*** Block opens ***

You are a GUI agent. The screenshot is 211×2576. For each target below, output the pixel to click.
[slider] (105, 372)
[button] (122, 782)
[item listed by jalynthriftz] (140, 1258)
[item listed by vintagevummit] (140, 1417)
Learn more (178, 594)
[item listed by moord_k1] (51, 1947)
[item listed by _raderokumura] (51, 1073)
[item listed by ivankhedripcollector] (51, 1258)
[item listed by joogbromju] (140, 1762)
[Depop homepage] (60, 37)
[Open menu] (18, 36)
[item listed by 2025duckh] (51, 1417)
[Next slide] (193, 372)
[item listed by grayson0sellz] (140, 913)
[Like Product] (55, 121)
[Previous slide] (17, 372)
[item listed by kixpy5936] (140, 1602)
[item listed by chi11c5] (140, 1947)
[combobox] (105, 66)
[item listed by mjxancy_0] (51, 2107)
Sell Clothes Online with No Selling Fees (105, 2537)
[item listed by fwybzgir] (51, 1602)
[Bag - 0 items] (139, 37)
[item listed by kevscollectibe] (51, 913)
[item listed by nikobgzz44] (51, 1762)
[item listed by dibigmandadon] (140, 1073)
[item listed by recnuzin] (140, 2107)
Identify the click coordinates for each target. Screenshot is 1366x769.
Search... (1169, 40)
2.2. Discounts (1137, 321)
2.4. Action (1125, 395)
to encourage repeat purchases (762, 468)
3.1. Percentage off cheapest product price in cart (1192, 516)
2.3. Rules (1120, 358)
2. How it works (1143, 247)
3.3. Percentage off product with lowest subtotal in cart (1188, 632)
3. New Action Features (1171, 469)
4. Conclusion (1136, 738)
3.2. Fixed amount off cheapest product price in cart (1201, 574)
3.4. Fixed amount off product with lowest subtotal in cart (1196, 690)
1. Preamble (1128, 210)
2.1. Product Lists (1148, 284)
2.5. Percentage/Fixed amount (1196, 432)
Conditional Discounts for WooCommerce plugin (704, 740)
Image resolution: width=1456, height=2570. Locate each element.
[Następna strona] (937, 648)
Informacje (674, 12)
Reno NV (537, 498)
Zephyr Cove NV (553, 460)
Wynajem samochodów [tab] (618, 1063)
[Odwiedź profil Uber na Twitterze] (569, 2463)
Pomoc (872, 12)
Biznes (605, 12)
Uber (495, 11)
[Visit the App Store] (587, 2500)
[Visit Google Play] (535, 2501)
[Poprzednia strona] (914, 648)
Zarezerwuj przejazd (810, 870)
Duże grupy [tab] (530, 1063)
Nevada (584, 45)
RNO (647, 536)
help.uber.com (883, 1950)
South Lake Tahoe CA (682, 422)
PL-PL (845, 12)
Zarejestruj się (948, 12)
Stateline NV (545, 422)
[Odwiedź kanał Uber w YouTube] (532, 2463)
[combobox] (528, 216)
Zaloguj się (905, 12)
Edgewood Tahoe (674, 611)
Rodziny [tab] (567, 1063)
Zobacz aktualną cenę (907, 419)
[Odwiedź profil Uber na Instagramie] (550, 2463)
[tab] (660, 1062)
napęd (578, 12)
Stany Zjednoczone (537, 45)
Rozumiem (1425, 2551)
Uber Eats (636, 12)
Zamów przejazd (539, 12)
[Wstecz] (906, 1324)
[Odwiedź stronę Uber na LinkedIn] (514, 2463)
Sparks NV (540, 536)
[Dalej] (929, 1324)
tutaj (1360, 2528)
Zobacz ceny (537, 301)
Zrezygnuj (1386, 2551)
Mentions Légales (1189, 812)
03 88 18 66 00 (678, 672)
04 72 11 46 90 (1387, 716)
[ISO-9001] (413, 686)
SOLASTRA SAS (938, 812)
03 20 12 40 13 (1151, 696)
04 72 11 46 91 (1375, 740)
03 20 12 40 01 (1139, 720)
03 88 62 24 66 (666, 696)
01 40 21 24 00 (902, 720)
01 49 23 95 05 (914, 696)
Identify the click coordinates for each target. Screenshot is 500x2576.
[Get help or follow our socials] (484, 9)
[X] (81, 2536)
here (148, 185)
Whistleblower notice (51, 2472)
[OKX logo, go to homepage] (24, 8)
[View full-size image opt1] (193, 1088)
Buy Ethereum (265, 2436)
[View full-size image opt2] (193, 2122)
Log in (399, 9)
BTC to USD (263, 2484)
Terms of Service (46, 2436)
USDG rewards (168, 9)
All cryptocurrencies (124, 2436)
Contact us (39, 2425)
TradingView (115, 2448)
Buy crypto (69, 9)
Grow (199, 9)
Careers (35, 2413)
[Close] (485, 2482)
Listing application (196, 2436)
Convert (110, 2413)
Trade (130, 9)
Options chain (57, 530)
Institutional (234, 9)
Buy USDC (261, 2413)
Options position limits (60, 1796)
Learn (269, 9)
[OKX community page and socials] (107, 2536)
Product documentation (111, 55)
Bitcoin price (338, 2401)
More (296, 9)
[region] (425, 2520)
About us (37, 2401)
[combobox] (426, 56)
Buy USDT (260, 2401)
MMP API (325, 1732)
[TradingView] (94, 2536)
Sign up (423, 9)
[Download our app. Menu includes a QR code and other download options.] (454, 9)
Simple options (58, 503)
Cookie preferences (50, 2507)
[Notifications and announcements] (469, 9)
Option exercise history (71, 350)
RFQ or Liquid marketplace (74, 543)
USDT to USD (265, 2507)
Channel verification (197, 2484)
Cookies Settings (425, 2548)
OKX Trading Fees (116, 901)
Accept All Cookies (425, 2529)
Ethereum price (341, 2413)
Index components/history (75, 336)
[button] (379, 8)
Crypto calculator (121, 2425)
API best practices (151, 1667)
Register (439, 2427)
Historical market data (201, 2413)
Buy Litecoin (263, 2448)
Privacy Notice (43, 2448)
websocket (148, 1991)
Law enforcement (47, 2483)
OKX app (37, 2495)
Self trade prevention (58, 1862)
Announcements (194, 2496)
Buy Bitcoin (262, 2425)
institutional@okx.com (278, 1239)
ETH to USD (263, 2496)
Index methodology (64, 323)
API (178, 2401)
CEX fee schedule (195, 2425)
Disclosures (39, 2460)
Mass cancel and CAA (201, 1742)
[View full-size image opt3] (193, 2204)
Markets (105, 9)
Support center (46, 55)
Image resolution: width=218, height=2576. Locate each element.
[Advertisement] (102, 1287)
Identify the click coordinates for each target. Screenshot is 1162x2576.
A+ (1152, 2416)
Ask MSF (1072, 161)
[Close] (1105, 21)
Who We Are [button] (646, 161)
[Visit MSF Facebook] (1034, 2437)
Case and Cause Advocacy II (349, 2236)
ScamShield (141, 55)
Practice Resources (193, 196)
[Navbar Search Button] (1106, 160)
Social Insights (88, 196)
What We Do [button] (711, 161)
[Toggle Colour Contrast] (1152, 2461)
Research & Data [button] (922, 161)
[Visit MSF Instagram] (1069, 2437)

*** Block closes ***

- Work instructions: A single number is the whole answer: how many lines in the listing contain "with"?

- Response to the exercise: 3